Mi alzai dal tavolo scuotendo la testa rassegnata ed entrai nel minuscolo bagno del bar, sembrava quasi quello di una mensa scolastica.
Mi guardai allo specchio dopo essermi lavata le mani e non potei non notare le occhiaie pronunciate dalle ore insonni, il volto pallido dal poco cibo e uno sguardo assente, quella non ero io, forse avrei dovuto cambiare la mia vita, ancora.
Uscì dal bagno quasi correndo e mi sedetti di fronte a Jenny che però stavolta era completamente attenta a me e non al suo ammiratore.

«Dove sei stata?» Esclamò preoccupata.

«In bagno, Jenny!» Le risposi ridacchiando.

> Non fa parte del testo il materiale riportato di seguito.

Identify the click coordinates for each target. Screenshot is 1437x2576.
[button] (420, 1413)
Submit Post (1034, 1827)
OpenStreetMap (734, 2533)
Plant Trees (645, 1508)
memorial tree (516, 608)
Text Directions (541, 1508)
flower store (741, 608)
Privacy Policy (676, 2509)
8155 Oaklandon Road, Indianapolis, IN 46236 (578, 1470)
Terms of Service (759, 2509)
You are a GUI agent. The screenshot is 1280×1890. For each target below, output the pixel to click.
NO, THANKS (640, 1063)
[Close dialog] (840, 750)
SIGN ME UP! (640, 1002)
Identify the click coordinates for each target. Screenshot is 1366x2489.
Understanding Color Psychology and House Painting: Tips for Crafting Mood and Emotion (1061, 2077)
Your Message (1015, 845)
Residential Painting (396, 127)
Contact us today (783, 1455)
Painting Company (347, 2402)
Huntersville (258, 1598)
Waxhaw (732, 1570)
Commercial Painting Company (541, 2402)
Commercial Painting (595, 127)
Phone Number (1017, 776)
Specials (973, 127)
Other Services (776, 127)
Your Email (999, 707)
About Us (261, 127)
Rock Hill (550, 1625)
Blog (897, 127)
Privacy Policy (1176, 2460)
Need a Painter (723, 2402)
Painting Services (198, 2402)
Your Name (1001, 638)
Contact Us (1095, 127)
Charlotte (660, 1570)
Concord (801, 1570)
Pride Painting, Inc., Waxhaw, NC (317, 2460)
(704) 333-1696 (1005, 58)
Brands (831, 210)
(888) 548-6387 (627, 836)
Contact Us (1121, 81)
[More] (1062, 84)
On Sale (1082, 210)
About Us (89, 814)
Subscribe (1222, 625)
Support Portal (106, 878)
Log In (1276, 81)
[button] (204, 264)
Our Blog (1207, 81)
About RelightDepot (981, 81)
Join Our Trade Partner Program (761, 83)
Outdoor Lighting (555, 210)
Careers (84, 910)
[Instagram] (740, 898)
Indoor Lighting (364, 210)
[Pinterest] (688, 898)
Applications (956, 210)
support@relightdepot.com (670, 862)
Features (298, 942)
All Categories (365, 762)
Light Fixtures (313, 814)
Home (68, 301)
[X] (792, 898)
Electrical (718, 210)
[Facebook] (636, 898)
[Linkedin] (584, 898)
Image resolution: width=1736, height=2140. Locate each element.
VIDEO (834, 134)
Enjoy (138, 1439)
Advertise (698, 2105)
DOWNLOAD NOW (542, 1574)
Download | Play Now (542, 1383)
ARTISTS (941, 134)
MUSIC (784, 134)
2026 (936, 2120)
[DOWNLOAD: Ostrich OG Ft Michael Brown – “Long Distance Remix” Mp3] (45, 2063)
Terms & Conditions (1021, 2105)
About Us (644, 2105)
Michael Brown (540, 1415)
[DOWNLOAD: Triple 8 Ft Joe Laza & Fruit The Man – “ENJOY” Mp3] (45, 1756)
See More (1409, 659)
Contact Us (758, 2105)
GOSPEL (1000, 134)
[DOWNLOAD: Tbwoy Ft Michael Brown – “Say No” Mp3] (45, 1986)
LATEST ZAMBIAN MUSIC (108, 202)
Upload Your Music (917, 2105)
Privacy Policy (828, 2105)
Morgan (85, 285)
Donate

Mi guardò stranita perché ridevo ma come non avrei potuto, pagammo per poi uscire dal locale, una sensazione strana mi investì mentre passavo di fronte al balcone e vidi un uomo di spalle intento a bere qualcosa ma non diedi peso e continuai a punzecchiare Jenny, salendo in auto con i Queen come sottofondo alla radio, lo so . . . è insolito per delle ragazze giovani non sentire musica del nostro secolo o comunque da discoteca ma quel gruppo musicale non ha una data di fine, le loro canzoni sono e saranno sempre nella mia playlist.

«Hope, non guidare forte!» Mi ammonì Jenny, scendendo dall'auto.

Annuì roteando gli occhi e in un batter d'occhio la vidi entrare in casa sua, nel mentre che tornavo a casa ripensai a quella sensazione e mi chiesi il perché ma non mi seppi dare una risposta se non che rimarrà sempre un mistero, anche se avrei perlomeno voluto vedere il viso dell'uomo sconosciuto.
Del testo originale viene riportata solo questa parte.